Ni CNOOC ni CNPC n'ont répondu aux demandes de commentaires sur ces accords.

La participation d'Exxon était évaluée entre 350 et 375 millions de dollars, ont déclaré des personnes connaissant bien le dossier. L'Irak a toutefois un droit de veto sur les accords relatifs aux champs pétrolifères et n'a pas approuvé la transaction.

Exxon a déposé une demande d'arbitrage auprès de la Chambre de commerce internationale contre Basra Oil Co. en faisant valoir qu'elle avait respecté les termes de son contrat pour West Qurna 1 et qu'elle disposait d'une bonne affaire sur la table, selon des personnes familières avec le dossier.

Le ministère du pétrole a alors pris l'initiative inhabituelle d'essayer de négocier un accord au nom d'Exxon. Le ministère a proposé la participation d'Exxon à d'autres sociétés occidentales, dont Chevron Corp.

Aucune n'était intéressée. Plutôt que de laisser la participation aux entreprises chinoises, Bagdad a déclaré que la compagnie pétrolière nationale irakienne (INOC), gérée par l'État, la prendrait à sa place, bien que l'INOC soit toujours en cours de renaissance après avoir été défunte pendant de nombreuses années.

"(Exxon) continuera à travailler étroitement et de manière constructive pour parvenir à une résolution équitable", a déclaré une porte-parole.

CONTRATS DE SERVICE

L'industrie pétrolière irakienne repose principalement sur des contrats de services techniques entre la Basra Oil Co., soutenue par l'État, et des sociétés étrangères qui sont remboursées des coûts plus une commission par baril pour développer les champs, tandis que l'Irak reste propriétaire des réserves.

Les majors pétrolières préfèrent généralement les contrats qui prévoient une participation aux bénéfices plutôt que des honoraires fixes.

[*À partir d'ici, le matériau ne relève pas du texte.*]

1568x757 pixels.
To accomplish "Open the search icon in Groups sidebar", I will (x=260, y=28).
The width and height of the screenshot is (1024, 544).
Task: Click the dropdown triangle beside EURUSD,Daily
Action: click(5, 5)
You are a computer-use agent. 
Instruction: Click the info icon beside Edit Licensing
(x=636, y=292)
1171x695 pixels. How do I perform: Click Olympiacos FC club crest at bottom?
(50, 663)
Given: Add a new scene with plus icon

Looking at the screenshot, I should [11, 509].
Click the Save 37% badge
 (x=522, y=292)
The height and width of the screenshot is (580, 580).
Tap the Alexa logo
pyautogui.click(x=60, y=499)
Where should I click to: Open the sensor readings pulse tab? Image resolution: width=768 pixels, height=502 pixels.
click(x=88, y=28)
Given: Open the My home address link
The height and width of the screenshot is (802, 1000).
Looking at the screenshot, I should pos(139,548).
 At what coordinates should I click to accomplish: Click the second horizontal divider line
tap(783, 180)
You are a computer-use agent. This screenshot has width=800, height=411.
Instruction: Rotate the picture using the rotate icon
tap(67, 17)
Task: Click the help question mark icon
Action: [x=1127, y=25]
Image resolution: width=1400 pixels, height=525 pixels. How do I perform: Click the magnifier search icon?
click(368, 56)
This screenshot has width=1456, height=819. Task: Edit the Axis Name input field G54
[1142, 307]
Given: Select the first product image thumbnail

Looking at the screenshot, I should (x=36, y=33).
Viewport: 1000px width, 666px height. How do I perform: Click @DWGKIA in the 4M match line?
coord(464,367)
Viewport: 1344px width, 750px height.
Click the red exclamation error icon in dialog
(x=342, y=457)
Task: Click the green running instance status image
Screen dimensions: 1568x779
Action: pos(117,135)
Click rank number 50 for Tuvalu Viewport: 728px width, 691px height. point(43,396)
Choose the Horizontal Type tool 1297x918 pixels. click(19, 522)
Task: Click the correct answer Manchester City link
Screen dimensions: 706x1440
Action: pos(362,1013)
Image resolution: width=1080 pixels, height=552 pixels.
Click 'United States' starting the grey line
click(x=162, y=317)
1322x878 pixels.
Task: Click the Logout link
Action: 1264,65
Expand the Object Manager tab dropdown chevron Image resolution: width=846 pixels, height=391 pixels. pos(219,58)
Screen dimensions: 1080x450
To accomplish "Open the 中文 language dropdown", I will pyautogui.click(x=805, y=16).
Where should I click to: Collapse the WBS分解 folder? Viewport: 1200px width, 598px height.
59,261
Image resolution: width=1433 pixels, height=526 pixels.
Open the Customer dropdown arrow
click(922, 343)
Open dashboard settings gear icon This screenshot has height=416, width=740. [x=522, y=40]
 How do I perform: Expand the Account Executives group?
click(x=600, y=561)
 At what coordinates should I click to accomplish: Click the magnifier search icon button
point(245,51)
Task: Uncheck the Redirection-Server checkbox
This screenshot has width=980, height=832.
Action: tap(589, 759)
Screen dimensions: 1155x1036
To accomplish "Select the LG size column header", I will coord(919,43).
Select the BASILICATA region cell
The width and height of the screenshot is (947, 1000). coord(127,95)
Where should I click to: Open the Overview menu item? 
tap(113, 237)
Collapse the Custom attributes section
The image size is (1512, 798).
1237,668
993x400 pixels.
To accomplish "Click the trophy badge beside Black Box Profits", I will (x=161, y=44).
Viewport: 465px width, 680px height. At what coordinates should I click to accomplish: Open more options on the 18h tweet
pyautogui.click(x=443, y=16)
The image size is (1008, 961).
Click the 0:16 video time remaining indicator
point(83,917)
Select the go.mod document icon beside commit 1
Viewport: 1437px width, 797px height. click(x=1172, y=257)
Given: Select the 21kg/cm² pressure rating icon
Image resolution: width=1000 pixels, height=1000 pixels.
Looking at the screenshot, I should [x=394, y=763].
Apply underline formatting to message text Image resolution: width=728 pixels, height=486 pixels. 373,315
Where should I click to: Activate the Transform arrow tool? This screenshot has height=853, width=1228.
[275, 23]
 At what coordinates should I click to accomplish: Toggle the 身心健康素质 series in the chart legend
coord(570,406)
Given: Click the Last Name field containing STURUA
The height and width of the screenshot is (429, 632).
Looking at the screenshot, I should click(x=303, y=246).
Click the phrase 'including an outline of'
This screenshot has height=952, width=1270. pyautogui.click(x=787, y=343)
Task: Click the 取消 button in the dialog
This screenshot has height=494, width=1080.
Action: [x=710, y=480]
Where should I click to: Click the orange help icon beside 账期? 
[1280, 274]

La priorité pour les entreprises chinoises, cependant, est d'obtenir des approvisionnements en pétrole sûrs pour alimenter l'économie croissante de la Chine, plutôt que des rendements pour les investisseurs, a déclaré un cadre pétrolier chinois ayant une connaissance directe des investissements mondiaux de la CNPC.

Certains signes montrent toutefois que l'Irak tente de rendre ses conditions plus attrayantes.

La société française TotalEnergies a signé un accord de 27 milliards de dollars en septembre qui prévoyait le paiement de 40 % des revenus d'un champ. L'accord est cependant au point mort en raison de différends sur les conditions et il doit encore être approuvé par certaines agences gouvernementales irakiennes, a rapporté Reuters en février.

TotalEnergies a déclaré qu'elle était pleinement engagée dans le projet.

Un cadre de la compagnie pétrolière a déclaré qu'ils étaient sceptiques quant à l'introduction par l'Irak de conditions plus attractives. Mais à moins qu'elles ne s'améliorent de manière significative, les analystes disent qu'il est difficile d'imaginer que l'Irak puisse endiguer l'exode alors que la transition énergétique s'accélère.

"De nombreuses majors de l'énergie examinent les émissions de carbone, leur capacité à générer des flux de trésorerie si les prix des matières premières sont bas, et elles cherchent à améliorer les rendements", a déclaré Ian Thom, directeur de recherche au cabinet de conseil Wood Mackenzie. "Comme les priorités des sociétés d'énergie changent, l'attrait relatif de l'Irak change."